Albert Einstein first proposed the existence of a cosmological constant in his equations for general relativity to support the accepted view at the time that the universe was static—while gravity would cause the universe to contract, a cosmological constant would push the universe apart and keep such a collapse from occurring. However, after Hubble discovered that the universe was expanding and not static, physicist George Gamow said that Einstein called the cosmological constant his “ biggest blunder .” Still, interest in the concept of the cosmological constant revived when evidence began accumulating that dark energy might be one of the cosmological constants.

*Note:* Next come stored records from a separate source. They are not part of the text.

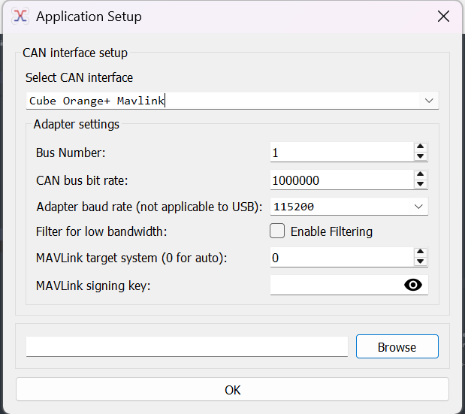The width and height of the screenshot is (465, 414).
Task: Increase the Bus Number with up arrow
Action: tap(420, 147)
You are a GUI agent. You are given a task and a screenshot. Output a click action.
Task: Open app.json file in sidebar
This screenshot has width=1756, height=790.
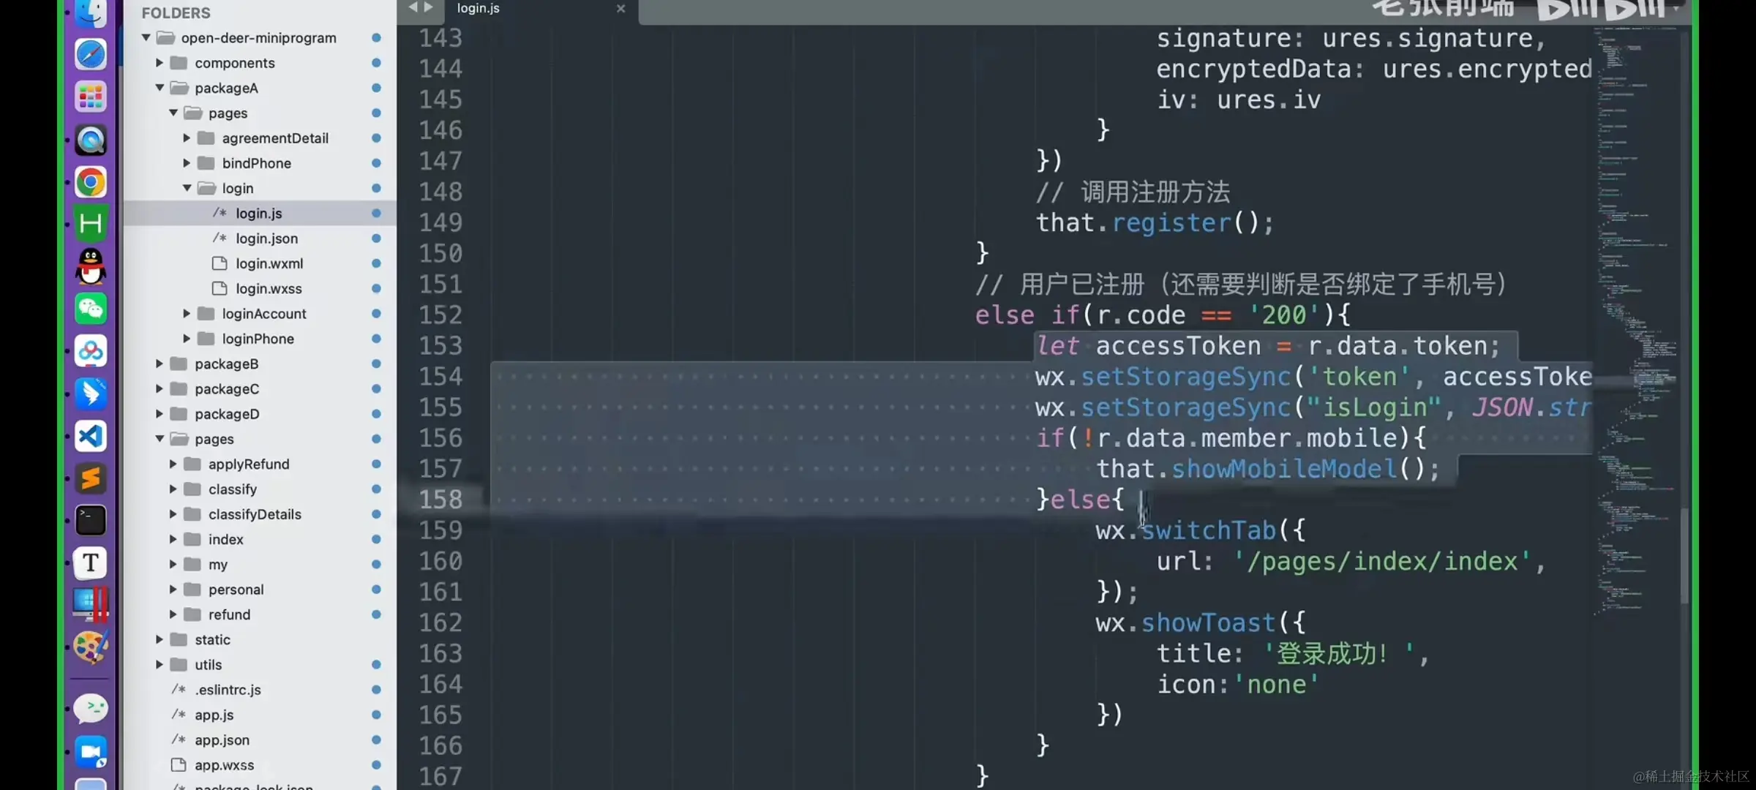click(222, 740)
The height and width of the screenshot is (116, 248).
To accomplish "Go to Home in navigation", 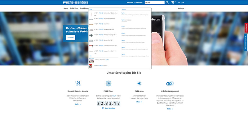I will pos(66,8).
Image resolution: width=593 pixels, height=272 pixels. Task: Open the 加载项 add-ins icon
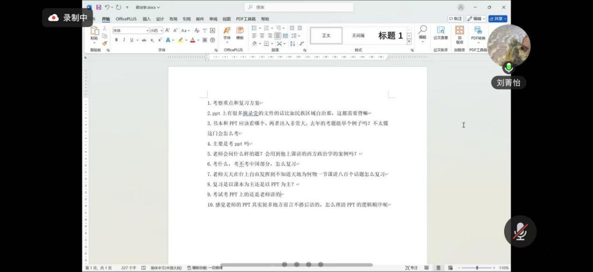click(459, 33)
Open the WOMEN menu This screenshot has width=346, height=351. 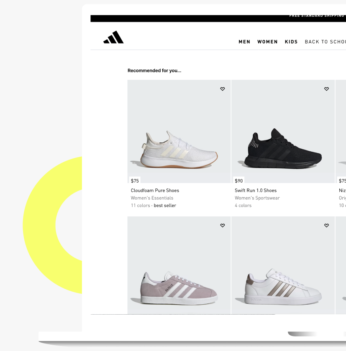coord(267,42)
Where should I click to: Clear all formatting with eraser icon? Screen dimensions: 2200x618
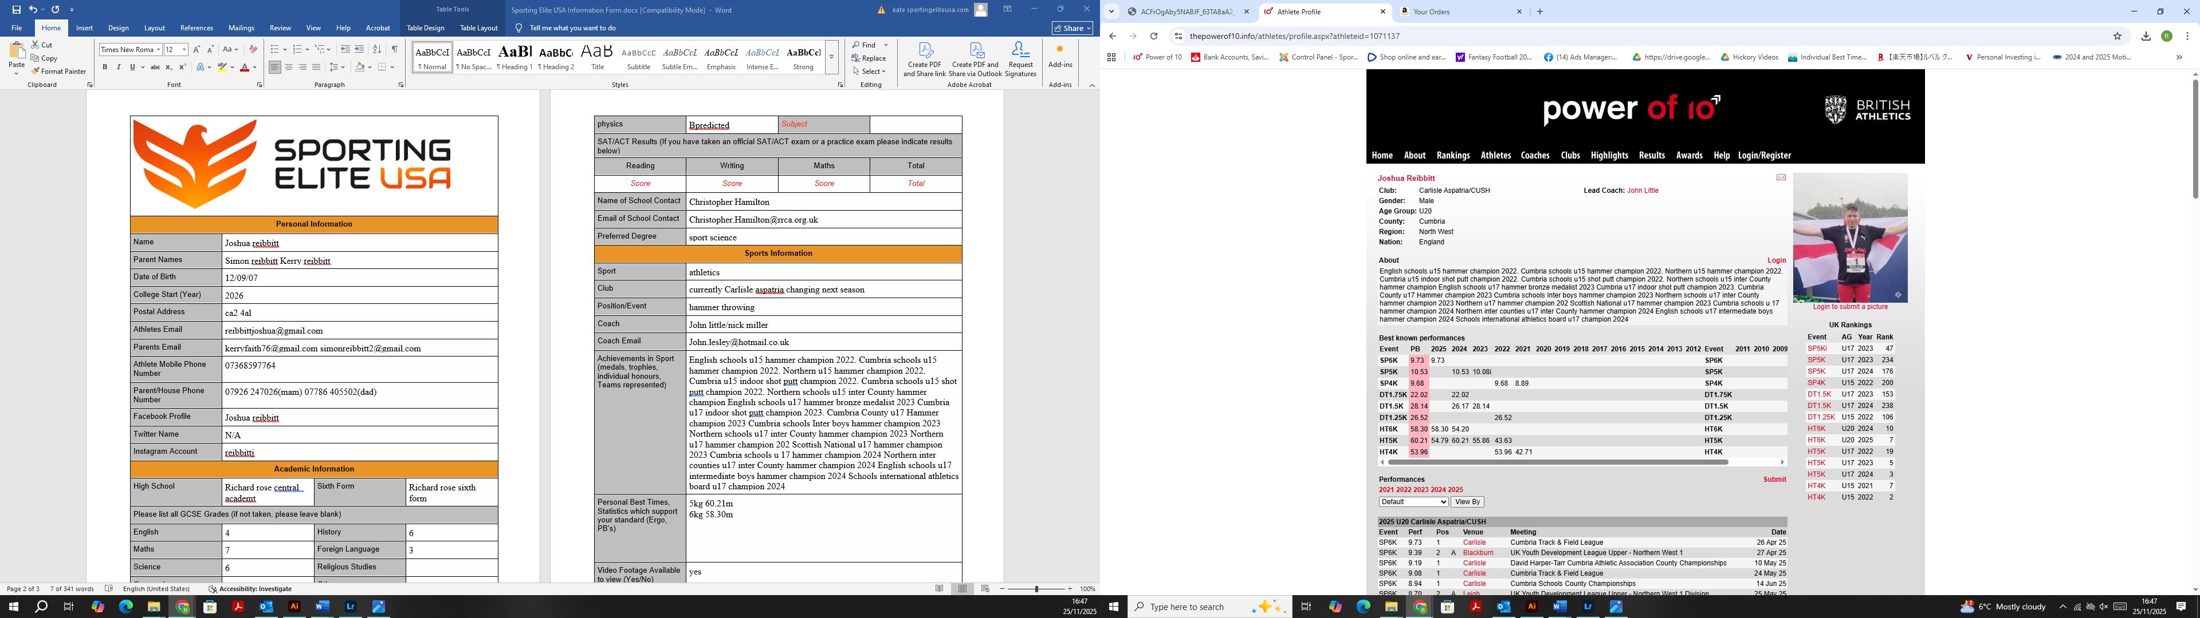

Ferreira notes that their interacting dark energy model is consistent with past data from the Wilkinson Microwave Anisotropy Probe (WMAP) launched in 2001 and the Planck satellite launched in 2009. These two spacecraft analyzed the cosmic microwave background, the heat left over from the Big Bang, to provide some of the most accurate measurements yet of a number of key cosmological parameters, such as what the universe is made of. “The consistency of this result with other observations, like Planck, WMAP, and others is very encouraging to me,” she says.

Hydrogen gas in the intergalactic void, seen here scattered throughout this portrait of the Milky Way by the Plank Observatory, helps physicists map the universe in 3D.

“I would say that the evidence now is overwhelming that dark energy cannot be a cosmological constant,” says theoretical astrophysicist Fulvio Melia at the University of Arizona at Tucson, who did not participate in this study.

However, the notion that dark energy is not a cosmological constant is a controversial one, and many disagree with it. “I think overall that the BOSS data is very nicely consistent with a cosmological constant model,” says cosmologist Daniel Eisenstein at Harvard University, director of SDSS-III. “We do find mild discrepancies, but I don’t see them as being statistically significant enough to argue against a cosmological constant.”

If dark energy is not a cosmological constant, “it’s a very important discovery,” Eisenstein says. “It would mean that whatever is causing the large-scale acceleration of the expansion is actually changing on cosmological measurable time scales. That could signal a breakdown in general relativity or the presence of a very pervasive low-energy component of the universe that is still evolving.”

Dark energy as a cosmological constant is “very problematic.”

In addition, if dark energy’s properties do change over time, that means that dark energy has to have particle-like characteristics, Melia says. “Dark energy would presumably be made up of particles like electrons or quarks or the Higgs,” Melia says. Though he does point out that dark energy particles, if they exist, would definitely lie beyond the Standard Model. Such dark energy particles might interact with other particles in ways besides gravity, perhaps through as-yet unknown forces, he adds.

Melia says that while the idea that dark energy is not a cosmological constant is controversial, the converse—that dark energy is a cosmological constant—is “very problematic. Its measured value is some 10 120 times different from what it should be in the context of quantum mechanics. That’s 120 orders of magnitude. So it would not disappoint anyone if it turns out that there is no cosmological constant and that dark energy is instead something more understandable in the context of particle physics.”

Ferreira stresses that their conclusions are not definitive—the BOSS data that suggests a departure from the current leading model of dark energy and dark matter falls short of the five-sigma level of confidence that physicists often rely on to confirm a result. Plus, while the paper has been submitted to the journal Physical Review D, it has not yet been accepted. “We need other experiments to confirm this effect, and also, we need a better precision in the measurements so that we can say more precisely that such deviations from Lambda-CDM are real,” Ferreira says. Future models and data could also examine the strength and duration of these interactions, she says.

Ferreira notes there are now many projects investigating dark energy that could support or refute their interacting dark energy model, such as the Dark Energy Survey operating in Chile, the Javalambre Physics of the Accelerating Universe Survey operating in Spain, and the proposed BINGO telescope in Uruguay. “I think that the prospects of this area of research for the future are very good and promising,” Ferreira says.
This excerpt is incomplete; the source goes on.